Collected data

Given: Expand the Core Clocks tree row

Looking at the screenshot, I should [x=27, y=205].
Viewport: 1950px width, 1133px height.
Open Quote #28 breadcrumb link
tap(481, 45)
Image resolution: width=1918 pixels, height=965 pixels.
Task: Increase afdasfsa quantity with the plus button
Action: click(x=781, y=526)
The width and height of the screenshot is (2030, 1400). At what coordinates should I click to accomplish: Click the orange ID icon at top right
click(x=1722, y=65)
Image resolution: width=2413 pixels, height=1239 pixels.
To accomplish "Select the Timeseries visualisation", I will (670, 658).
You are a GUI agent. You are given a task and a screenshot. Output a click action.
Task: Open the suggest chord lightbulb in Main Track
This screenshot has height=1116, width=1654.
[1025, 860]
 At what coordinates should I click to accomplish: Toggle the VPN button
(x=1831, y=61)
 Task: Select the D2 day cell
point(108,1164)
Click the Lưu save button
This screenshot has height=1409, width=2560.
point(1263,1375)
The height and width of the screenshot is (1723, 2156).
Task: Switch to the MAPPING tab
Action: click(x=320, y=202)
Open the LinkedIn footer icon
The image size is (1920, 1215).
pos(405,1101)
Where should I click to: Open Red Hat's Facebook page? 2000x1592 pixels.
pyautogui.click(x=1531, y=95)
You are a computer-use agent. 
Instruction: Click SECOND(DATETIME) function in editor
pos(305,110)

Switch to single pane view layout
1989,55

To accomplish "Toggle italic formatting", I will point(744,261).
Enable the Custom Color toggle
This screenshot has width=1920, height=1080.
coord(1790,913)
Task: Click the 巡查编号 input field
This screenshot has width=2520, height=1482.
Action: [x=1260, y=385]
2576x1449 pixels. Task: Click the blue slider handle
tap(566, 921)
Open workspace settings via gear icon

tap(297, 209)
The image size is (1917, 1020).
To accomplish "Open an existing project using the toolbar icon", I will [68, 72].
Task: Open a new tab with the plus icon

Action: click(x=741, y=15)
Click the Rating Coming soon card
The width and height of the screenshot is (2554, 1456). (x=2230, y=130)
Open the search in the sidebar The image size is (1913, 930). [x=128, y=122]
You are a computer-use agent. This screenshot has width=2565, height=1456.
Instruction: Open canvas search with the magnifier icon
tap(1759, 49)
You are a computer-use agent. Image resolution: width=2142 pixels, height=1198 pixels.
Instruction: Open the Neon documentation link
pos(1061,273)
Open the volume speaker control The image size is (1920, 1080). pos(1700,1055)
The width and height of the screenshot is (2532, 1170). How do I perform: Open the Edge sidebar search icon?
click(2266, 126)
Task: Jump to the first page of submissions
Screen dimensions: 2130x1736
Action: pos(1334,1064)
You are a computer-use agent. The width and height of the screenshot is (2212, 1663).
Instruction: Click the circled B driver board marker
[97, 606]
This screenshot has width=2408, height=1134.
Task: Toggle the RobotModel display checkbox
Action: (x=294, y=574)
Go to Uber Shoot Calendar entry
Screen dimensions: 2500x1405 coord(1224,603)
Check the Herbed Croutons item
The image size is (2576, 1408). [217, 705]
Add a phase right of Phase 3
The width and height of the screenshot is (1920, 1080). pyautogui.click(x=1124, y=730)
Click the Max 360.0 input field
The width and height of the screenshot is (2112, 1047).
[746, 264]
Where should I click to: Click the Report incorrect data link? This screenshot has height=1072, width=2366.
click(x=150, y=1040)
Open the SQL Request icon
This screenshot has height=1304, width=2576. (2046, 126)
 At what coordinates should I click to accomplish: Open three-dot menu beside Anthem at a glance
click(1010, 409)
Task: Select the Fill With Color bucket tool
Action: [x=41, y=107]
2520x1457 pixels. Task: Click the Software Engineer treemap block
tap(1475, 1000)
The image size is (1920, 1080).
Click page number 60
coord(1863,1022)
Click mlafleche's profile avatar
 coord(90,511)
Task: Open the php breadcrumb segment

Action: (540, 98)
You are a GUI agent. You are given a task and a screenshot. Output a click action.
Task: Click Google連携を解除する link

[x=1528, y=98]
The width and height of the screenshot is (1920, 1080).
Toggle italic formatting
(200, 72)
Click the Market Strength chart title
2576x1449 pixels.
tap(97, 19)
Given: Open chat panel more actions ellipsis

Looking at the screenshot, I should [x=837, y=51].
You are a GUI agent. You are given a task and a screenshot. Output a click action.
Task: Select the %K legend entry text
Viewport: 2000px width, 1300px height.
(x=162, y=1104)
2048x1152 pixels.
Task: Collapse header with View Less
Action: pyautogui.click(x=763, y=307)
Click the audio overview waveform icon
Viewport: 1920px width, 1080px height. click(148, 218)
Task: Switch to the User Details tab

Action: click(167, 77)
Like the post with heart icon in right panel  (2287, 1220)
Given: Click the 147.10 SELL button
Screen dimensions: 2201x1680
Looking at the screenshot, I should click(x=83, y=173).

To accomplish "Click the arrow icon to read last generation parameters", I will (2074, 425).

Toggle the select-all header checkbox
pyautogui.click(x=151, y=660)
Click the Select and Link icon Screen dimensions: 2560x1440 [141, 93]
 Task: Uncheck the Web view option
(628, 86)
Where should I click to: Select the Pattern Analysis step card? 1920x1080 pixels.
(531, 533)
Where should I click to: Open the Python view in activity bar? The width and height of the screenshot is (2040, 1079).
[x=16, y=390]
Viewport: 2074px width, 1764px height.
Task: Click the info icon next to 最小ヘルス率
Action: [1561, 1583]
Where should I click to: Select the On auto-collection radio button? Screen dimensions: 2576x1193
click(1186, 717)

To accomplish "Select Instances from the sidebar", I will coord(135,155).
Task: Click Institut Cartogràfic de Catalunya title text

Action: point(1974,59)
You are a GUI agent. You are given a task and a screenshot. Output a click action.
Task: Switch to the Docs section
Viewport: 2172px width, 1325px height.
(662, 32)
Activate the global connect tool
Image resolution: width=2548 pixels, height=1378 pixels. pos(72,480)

YOUR INSTRUCTIONS
Look through the entries above, and wherever a line holds the word "input", copy it.

FINISHED EXERCISE
Task: Click the 巡查编号 input field
Click the Max 360.0 input field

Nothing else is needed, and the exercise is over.